@Mainac "As I've said if there were just 52 events that needed to happen, then life could still be unique based on the math of shuffling cards."
- that makes certain assumptions about the size of the universe.
We don't know how big the universe is, or if it is infinite. We do know it is at least 1 cosmic horizon in every direction. And the cosmic horizon is pretty damn lager (more than 13.7 billion light years, with assuming uniform mass density, and near flat curvature - as close to flat as we can measure...)
Regardless of your proposed uncertainties, life could be very common and yet not densely spread (in either time or space)
"Unless we know precisely what caused life on earth and how many separate events that took, then the rest is guess work." but we do know something about the seperate events, the steps toward abiogenesis.
And we do know that it happened at least once on earth, and the type of circumstances which lead to it happening here. But you are also right, the error in a count is the square root of the count, so 1 example of life starting on earth, gives us an error of Root(1) = +/- 1.

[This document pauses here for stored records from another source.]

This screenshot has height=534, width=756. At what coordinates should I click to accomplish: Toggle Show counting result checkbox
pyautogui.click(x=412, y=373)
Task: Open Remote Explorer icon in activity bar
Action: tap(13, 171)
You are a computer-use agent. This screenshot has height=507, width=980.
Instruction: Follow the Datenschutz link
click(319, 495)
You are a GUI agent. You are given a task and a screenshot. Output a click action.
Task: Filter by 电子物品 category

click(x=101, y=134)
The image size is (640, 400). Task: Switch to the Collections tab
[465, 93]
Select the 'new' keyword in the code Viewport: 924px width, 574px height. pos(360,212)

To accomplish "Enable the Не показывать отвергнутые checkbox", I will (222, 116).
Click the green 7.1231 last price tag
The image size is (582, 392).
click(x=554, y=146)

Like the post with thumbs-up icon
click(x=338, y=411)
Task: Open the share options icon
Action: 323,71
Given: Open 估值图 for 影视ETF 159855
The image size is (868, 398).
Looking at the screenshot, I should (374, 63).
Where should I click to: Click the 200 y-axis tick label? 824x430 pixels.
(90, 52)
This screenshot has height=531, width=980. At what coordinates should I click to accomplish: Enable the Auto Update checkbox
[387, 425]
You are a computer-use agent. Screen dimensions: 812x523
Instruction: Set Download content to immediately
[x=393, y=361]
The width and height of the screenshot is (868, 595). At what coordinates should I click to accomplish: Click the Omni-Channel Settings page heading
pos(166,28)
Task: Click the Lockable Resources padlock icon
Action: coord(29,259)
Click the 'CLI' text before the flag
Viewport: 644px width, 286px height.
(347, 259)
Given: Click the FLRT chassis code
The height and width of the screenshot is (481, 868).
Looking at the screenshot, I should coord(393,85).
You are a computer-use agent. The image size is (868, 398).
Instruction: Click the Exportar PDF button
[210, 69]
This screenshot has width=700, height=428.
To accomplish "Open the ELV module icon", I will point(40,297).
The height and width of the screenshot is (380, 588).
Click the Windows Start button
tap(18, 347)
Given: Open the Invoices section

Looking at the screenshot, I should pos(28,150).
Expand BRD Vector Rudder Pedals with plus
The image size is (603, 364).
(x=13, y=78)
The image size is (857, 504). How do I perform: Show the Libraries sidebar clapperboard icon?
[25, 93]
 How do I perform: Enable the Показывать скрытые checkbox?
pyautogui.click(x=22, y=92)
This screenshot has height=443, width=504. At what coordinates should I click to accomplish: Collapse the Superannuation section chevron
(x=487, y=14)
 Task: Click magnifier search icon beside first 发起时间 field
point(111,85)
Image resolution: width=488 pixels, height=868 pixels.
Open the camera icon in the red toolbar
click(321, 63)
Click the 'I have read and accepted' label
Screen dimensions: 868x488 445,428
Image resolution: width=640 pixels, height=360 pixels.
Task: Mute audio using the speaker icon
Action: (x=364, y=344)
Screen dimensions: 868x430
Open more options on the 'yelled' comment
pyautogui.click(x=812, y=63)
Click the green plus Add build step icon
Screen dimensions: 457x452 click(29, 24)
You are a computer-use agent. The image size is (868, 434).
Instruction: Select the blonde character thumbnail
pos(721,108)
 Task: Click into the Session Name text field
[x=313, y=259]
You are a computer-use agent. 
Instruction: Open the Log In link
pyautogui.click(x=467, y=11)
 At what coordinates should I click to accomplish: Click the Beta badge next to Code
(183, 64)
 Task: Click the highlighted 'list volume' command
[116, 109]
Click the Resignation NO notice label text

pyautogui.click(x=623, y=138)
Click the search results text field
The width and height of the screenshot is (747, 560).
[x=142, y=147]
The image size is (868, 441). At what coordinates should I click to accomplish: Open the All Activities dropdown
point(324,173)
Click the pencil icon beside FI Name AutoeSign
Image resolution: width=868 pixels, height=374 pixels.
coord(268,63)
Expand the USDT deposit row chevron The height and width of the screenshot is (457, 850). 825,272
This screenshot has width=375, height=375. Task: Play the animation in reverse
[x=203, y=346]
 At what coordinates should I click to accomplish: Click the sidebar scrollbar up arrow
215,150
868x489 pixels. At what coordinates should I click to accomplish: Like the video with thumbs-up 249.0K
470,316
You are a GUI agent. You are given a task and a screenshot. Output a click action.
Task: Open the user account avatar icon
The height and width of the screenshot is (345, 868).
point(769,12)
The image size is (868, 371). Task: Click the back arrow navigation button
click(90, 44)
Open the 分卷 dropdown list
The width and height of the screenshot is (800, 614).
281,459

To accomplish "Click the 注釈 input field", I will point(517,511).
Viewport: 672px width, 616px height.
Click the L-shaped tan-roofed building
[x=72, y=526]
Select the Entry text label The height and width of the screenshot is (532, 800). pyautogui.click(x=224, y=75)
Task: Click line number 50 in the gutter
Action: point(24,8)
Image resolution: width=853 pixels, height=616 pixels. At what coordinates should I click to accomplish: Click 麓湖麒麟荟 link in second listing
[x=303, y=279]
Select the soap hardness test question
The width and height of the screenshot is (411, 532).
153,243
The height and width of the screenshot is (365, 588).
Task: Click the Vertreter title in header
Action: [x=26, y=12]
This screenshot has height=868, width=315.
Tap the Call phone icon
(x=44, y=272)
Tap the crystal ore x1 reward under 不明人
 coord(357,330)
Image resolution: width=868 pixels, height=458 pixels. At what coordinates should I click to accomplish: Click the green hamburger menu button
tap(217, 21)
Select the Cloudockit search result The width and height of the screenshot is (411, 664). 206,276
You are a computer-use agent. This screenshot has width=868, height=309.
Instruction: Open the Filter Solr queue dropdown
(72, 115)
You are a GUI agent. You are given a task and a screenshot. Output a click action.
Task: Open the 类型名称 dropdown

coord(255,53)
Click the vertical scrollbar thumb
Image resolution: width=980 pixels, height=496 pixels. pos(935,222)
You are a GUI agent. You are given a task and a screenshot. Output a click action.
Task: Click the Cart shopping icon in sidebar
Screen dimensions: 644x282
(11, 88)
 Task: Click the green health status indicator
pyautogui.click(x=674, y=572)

So we know from out data that the number of event it takes for life to occur (within 4.6 billion year, and on an earth-like planet; which we know there are many in each galaxy based on recent evidence) are such that the number of times it will happen is between 0 and 2 (that is 1 +/- 1)
So you are betting on 0 - which is impossible without an interventionist god - or so close to 0 that human life is unique. But evolution considerably reduces the number of events you need; once you get self-replicating machines, they inevitably evolve - thus we only need that first step. ~(ok you also need an energy source, which drastically limits us to places with stars nearby, but that is a given when discussing planets around stars)
To the point. UNLIKE random shuffling, we have reason to believe that life builds on itself. ONCE you get step 1, it doesn't matter what step is next, so long as step 2 happens eventually in the pattern. It is more like drawing cards from a deck which is randomly shuffled, and then a second card is drawn - eventually you get the Ace of spades. Then you shuffle and draw until you get to 2 of spades... and so on; this number is considerable smaller than your total number of arrangements.
The system is decidedly NOT random.
"Unless we know precisely what caused life on earth and how many separate events that took, then the rest is guess work." - no, educated guesses do not require exact precision. And we have very educated people to tell. We know certain thing, like life needs a source of entropy, we know crystals grow, we know oil drop form cell-like micro-environments, and we know evolution takes off once you get self-replicating molecules which can code for information (crystals can code information, and self-replicate, but replicating the info is not easy) We have no reason to believe that one of these steps is impossible. No educated guesses tell us that at all.
And you're not saying that is it, merely that it must be somewhere between 0 and 2, thus it may be infinitesimally close to 0.